MR WHEELAHAN: In the course of coming to that decision Justice Eames gave the example, well, if it was read literally, a medical panel opinion obtained for statutory compensation purposes would bind a jury at a common law trial, and that is the effect of the Court of Appeal’s decision in this case, because Justice Ashley purported to apply 68(4) without seeking to deal with what Justice Eames had said at paragraph 23 in Pope v Walker.
BELL J: Again, just to better understand section 134AB, which can take a bit of time, I think, the Court of Appeal saw a lack of symmetry in the idea that one might have as the result of a (16)(b) determination an estoppel, and a (16)(b) determination only arising in a circumstance where the opinion of the panel is as to a degree of impairment less than 30 per cent.
MR WHEELAHAN: Yes.
BELL J: So, as I understand it, the view was taken, well, it would be an odd result, bearing in mind the operation of the estoppel in the (16)(b) circumstance, if one was not bound by the panel opinion in subsection (15).
MR WHEELAHAN: Yes. That, with respect, is a correct reflection of what the Court of Appeal said.
BELL J: The difference is the (16)(b) exercise is an exercise by a judge hearing evidence and the leave application, as I understand it, is one not only in which the judge is required to give full reasons for the leave but it is a full‑blooded contest.
MR WHEELAHAN: Yes, and it is subject to appeal as of right. One does not need leave to appeal. Can I identify a flaw in the Court of Appeal’s reasoning as to the suggestion that there is symmetry.
BELL J: Yes.
MR WHEELAHAN: The flaw is this. There are actually three gateways.

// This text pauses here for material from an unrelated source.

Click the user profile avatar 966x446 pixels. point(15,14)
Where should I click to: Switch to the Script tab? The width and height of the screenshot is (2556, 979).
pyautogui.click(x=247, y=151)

The three gateways are the 30 per cent, the application for leave, the third gateway is consent, consent of the authority under (16)(a). Now, the Court of Appeal does not deal in its reasons, or it does not even suggest that consent of the authority could give rise to an issue estoppel or a deemed serious injury, and we submit it gives rise to neither. This is actually a three‑legged stool. The suggestion that there would be a lack of symmetry is a wrong suggestion, in our submission.
FRENCH CJ: How does this word “issue estoppel” get into the Act at all? I notice that the Court of Appeal refers to the submission that there is an issue estoppel.
MR WHEELAHAN: It was in paragraph (19)(c) of 134AB which, as we noted in our written submissions, was repealed by the Accident Compensation Amendment Act 2010.
FRENCH CJ: I see. It is a statutory issue estoppel, yes.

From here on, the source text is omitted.